Anggota Dewan Keamanan PBB menyatakan keprihatinan mendalam pada Selasa atas kekerasan yang masih berlangsung di Sudan, khususnya di wilayah Kordofan dan Darfur, dan menyerukan kepada semua pihak untuk segera menghentikan pertempuran.
Dalam sebuah pernyataan, mereka mengecam keras laporan tentang serangan drone berulang terhadap warga sipil, infrastruktur sipil, personel kemanusiaan, lokasi dan aset — termasuk beberapa serangan yang mempengaruhi Program Pangan Dunia (WFP) sejak awal Februari.
Mereka memperingatkan bahwa "serangan yang disengaja" terhadap personel kemanusiaan atau aset mereka dapat merupakan kejahatan perang dan mendesak semua pihak untuk menegakkan perlindungan di bawah hukum internasional.
Para anggota juga mengecam pasukan paramiliter Rapid Support Forces (RSF) atas serangan yang terus berlanjut dan upaya destabilisasi di Kordofan, dengan menyebut penahanan sewenang-wenang, kekerasan seksual terkait konflik, pembunuhan sistematis, pemindahan massal dan penargetan bermotif etnis di Al Fasher.
"Anggota Dewan menyerukan agar semua pelaku penyalahgunaan dan pelanggaran dimintai pertanggungjawaban," kata mereka, menuntut agar semua pihak melindungi warga sipil dan memenuhi kewajiban mereka di bawah hukum internasional.
Mereka menyatakan keprihatinan mendalam atas kelaparan yang dipicu konflik dan ketidakamanan pangan yang ekstrem, mendesak akses kemanusiaan tanpa hambatan dan jalur aman bagi warga sipil.

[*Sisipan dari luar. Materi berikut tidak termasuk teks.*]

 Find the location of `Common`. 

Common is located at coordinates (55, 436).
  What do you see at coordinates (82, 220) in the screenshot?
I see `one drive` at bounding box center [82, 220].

Mereka juga menekankan bahwa kelaparan tidak boleh digunakan sebagai senjata perang.
Dewan menekankan prioritas untuk memajukan pembicaraan menuju gencatan senjata yang langgeng dan proses politik komprehensif serta inklusif yang dipimpin oleh Sudan.
Mereka menyambut upaya terkoordinasi oleh aktor regional, PBB dan mitra internasional untuk menerapkan gencatan kemanusiaan dan mendukung jalur yang kredibel menuju pemerintahan yang dipimpin oleh sipil.
Para anggota juga mendesak semua negara untuk menahan diri dari campur tangan eksternal yang dapat memperburuk konflik.
Mereka juga "dengan tegas menegaskan kembali komitmen tak tergoyahkan mereka terhadap kedaulatan, kemerdekaan, kesatuan dan integritas teritorial Sudan. Para anggota Dewan menegaskan kembali penolakan mereka terhadap pembentukan otoritas pemerintahan paralel di daerah yang dikuasai oleh RSF," kata pernyataan itu.